Register arguments (was: Order of registers)

guy at gorodish.UUCP guy at gorodish.UUCP
Tue Mar 3 15:12:02 AEST 1987

>>	extern int foo(register int i);
>>	int foo(register int i) { ... }
>>[These declarations] could cause "i" to be passed in a register.
>You imply that the declaration "extern int foo(int)" (without "register") is
>incompatible with the definition "int foo(register int i) { ... }".  Does
>X3J11 really say this?

Unfortunately, what X3J11 says is that the "register" in the
declaration would be ignored.  It might be nice to have a #pragma or
a compiler flag that caused it to pass "i" in a register in this
case, although this would require people make sure that function
declarations and definitions match - but then, people should make
sure of that *anyway*, e.g. by having the declaration in an include
file and making sure you include that file in every module that
defines a function declared in that include file.
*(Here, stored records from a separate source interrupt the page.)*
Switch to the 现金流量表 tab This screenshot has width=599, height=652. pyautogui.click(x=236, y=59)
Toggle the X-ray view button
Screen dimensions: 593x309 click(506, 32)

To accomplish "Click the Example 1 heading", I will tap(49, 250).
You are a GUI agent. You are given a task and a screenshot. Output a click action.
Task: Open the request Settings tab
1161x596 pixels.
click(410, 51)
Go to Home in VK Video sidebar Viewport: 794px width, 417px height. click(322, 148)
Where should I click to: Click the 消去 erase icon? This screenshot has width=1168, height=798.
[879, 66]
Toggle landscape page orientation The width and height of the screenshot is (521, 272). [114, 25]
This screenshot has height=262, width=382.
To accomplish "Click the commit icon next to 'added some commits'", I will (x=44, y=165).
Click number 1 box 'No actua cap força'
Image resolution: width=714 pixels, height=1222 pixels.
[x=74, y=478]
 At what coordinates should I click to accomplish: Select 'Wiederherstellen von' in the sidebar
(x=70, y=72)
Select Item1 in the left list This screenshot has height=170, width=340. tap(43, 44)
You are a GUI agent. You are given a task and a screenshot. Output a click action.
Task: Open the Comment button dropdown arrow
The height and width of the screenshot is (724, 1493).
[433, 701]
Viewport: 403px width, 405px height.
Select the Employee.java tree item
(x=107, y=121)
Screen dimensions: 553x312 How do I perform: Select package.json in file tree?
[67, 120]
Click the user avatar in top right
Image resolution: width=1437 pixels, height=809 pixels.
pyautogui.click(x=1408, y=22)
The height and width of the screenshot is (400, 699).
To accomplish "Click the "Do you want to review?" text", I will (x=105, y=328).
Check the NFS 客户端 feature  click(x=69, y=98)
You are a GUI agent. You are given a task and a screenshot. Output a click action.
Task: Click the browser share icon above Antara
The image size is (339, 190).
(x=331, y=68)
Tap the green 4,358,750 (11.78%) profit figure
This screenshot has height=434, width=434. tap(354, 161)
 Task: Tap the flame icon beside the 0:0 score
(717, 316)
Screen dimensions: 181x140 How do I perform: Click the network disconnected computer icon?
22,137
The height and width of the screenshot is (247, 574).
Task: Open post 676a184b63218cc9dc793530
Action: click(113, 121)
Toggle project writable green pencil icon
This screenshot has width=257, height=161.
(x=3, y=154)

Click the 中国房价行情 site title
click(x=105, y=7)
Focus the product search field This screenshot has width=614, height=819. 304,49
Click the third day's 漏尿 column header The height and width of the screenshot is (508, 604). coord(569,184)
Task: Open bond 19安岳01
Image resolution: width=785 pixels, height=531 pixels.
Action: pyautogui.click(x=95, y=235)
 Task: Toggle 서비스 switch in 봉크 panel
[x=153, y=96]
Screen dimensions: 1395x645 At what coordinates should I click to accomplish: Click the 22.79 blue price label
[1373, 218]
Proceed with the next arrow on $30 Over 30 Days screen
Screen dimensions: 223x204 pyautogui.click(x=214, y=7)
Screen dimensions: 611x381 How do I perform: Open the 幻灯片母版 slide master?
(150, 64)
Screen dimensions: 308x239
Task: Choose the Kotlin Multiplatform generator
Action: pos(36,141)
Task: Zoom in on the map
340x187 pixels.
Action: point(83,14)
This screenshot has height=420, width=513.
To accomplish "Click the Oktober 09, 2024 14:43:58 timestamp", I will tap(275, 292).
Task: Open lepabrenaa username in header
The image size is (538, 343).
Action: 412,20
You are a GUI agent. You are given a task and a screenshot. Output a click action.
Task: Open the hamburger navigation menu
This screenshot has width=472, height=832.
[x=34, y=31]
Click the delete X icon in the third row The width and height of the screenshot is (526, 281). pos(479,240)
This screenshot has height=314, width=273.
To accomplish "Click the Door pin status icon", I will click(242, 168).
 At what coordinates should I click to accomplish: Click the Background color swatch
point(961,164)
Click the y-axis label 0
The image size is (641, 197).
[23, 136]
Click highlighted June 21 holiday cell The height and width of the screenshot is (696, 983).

One problem with this, though, is that it conflates a specification
of the abstract characteristics of the function (namely, the types of
its arguments) with the specification of an implementation detail
(namely, the machine-language calling sequence for the function), and
contradicts the advisory nature of "register" declarations.  A
#pragma might be a better way of specifying details of the calling
sequence; it could also, e.g., indicate which of several instructions
are to be used for the call.  (I believe BLISS had a notion of this
sort.)  Again, care would have to be taken to ensure that the #pragma
near the declaration agrees with the #pragma near the definition.